━━━ DATA FOR THE TASK ━━━

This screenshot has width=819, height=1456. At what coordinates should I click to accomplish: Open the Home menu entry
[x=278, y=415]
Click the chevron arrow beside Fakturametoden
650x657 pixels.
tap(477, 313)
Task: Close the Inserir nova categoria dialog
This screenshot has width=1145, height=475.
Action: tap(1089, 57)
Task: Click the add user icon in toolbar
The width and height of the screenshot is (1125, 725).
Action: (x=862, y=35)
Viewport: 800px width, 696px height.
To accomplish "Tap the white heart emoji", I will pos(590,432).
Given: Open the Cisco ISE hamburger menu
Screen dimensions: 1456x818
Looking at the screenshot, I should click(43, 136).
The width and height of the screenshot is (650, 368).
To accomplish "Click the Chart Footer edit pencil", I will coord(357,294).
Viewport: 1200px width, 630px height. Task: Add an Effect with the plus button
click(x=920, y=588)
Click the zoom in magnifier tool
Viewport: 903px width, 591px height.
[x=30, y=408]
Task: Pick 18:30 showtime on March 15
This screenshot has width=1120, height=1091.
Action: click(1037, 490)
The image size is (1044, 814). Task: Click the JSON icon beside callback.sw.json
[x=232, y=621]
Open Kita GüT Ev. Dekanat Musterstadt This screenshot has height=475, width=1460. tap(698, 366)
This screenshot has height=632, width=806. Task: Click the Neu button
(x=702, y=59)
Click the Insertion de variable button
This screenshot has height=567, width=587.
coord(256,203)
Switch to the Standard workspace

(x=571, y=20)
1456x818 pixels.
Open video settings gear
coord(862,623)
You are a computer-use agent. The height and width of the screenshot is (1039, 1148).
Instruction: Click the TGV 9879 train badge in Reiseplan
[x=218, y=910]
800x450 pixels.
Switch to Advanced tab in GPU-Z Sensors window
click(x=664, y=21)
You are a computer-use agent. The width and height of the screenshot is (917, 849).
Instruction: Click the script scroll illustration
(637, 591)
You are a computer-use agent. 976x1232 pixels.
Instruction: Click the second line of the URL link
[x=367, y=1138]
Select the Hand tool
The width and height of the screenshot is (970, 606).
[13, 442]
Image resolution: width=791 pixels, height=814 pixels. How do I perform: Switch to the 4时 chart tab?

━━━

**EXERCISE INSTRUCTIONS**
Each line of the listing above should be output exactly.

**OUTPUT**
This screenshot has width=819, height=1456. At what coordinates should I click to accomplish: Open the Home menu entry
[x=278, y=415]
Click the chevron arrow beside Fakturametoden
650x657 pixels.
tap(477, 313)
Task: Close the Inserir nova categoria dialog
This screenshot has width=1145, height=475.
Action: tap(1089, 57)
Task: Click the add user icon in toolbar
The width and height of the screenshot is (1125, 725).
Action: (x=862, y=35)
Viewport: 800px width, 696px height.
To accomplish "Tap the white heart emoji", I will pos(590,432).
Given: Open the Cisco ISE hamburger menu
Screen dimensions: 1456x818
Looking at the screenshot, I should click(43, 136).
The width and height of the screenshot is (650, 368).
To accomplish "Click the Chart Footer edit pencil", I will coord(357,294).
Viewport: 1200px width, 630px height. Task: Add an Effect with the plus button
click(x=920, y=588)
Click the zoom in magnifier tool
Viewport: 903px width, 591px height.
[x=30, y=408]
Task: Pick 18:30 showtime on March 15
This screenshot has width=1120, height=1091.
Action: click(1037, 490)
The image size is (1044, 814). Task: Click the JSON icon beside callback.sw.json
[x=232, y=621]
Open Kita GüT Ev. Dekanat Musterstadt This screenshot has height=475, width=1460. tap(698, 366)
This screenshot has height=632, width=806. Task: Click the Neu button
(x=702, y=59)
Click the Insertion de variable button
This screenshot has height=567, width=587.
coord(256,203)
Switch to the Standard workspace

(x=571, y=20)
1456x818 pixels.
Open video settings gear
coord(862,623)
You are a computer-use agent. The height and width of the screenshot is (1039, 1148).
Instruction: Click the TGV 9879 train badge in Reiseplan
[x=218, y=910]
800x450 pixels.
Switch to Advanced tab in GPU-Z Sensors window
click(x=664, y=21)
You are a computer-use agent. The width and height of the screenshot is (917, 849).
Instruction: Click the script scroll illustration
(637, 591)
You are a computer-use agent. 976x1232 pixels.
Instruction: Click the second line of the URL link
[x=367, y=1138]
Select the Hand tool
The width and height of the screenshot is (970, 606).
[13, 442]
Image resolution: width=791 pixels, height=814 pixels. How do I perform: Switch to the 4时 chart tab?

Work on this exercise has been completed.